State in running to take hazardous wastewater

DENVER — The U.S. Army is considering trucking hazardous wastewater from a chemical weapons destruction plant in Colorado to another state because the plant isn’t yet fully operational.

Incinerators in Texas and Arkansas are under consideration to destroy up to 250,000 gallons of wastewater from the Pueblo Chemical Depot, but officials couldn’t immediately provide the exact locations.

The southern Colorado plant is dismantling and neutralizing shells containing mustard agent but can’t yet process the wastewater and is running out of storage space, officials said.

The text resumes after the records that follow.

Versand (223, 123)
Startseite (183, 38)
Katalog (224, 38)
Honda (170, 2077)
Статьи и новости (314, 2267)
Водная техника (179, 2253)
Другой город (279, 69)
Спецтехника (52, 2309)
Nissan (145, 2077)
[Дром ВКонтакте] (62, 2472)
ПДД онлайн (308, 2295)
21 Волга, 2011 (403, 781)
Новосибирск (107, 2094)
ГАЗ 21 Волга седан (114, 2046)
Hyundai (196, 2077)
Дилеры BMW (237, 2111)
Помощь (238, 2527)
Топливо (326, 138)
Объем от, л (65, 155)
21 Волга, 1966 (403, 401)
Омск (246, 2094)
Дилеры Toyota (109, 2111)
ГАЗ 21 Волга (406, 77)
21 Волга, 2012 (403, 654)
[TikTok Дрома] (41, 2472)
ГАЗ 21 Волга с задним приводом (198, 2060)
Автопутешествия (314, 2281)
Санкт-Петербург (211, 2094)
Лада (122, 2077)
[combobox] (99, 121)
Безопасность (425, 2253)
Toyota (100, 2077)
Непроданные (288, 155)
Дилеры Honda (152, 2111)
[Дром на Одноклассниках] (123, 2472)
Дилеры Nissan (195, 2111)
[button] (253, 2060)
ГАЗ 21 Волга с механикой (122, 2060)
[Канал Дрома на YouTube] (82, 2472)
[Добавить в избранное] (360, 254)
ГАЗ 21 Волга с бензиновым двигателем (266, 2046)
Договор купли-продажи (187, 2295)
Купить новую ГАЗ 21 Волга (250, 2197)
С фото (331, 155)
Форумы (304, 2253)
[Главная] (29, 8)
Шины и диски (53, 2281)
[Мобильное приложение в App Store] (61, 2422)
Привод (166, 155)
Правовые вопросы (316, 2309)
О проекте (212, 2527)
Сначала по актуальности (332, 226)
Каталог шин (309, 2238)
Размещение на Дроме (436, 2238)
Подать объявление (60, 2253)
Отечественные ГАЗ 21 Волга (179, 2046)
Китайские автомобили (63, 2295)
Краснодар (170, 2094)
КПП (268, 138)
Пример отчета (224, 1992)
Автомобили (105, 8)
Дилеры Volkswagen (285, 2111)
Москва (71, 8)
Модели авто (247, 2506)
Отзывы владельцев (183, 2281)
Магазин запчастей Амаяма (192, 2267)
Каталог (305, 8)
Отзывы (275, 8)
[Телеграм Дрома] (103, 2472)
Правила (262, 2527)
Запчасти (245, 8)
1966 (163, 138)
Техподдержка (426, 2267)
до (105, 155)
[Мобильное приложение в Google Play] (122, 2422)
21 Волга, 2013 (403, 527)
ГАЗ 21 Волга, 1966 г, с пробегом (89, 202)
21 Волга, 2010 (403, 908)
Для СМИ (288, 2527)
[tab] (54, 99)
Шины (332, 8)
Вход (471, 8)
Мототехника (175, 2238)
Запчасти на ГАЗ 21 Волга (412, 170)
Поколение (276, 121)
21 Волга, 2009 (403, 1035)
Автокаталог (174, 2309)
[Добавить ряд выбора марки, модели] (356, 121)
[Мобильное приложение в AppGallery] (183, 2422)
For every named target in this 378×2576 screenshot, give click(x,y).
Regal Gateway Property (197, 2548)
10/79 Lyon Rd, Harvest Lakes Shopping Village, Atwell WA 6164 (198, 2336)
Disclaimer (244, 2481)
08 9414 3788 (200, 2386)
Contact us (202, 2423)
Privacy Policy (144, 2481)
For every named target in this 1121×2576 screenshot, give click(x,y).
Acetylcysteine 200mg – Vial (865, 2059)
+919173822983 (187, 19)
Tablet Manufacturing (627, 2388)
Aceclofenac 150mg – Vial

The waste is primarily saltwater but could irritate human skin because it contains a caustic chemical used to neutralize the mustard. Officials said the wastewater contains no mustard agent.

The highly automated, $4.5 billion plant is destroying about 780,000 shells filled with 2,500 tons of mustard agent under an international treaty. It’s the largest remaining stockpile of chemical weapons in the U.S.

Mustard agent can maim or kill by blistering skin, scarring eyes and inflaming airways.

Under most conditions, it’s a thick liquid, not a gas as commonly believed. It is colorless and almost odorless but got its name because impurities made early versions smell like mustard plants.

The Pueblo plant began work last year and has destroyed more than 19,600 shells and 112 tons of mustard, depot spokesman Tom Schultz said.

But a leak delayed the start of one of the last steps in the process — removing salts and other chemicals from the water and converting them to a solid that can be taken to a hazardous waste dump. The water would then be reused in the plant.

The leak has been repaired but officials don’t know whether that part of the plant will be ready before they run out of storage space, so they’re making plans to ship some wastewater elsewhere if necessary.

No decision has been made, Schultz said, and the plant still needs to get approval from state health officials in Colorado to ship the wastewater by truck.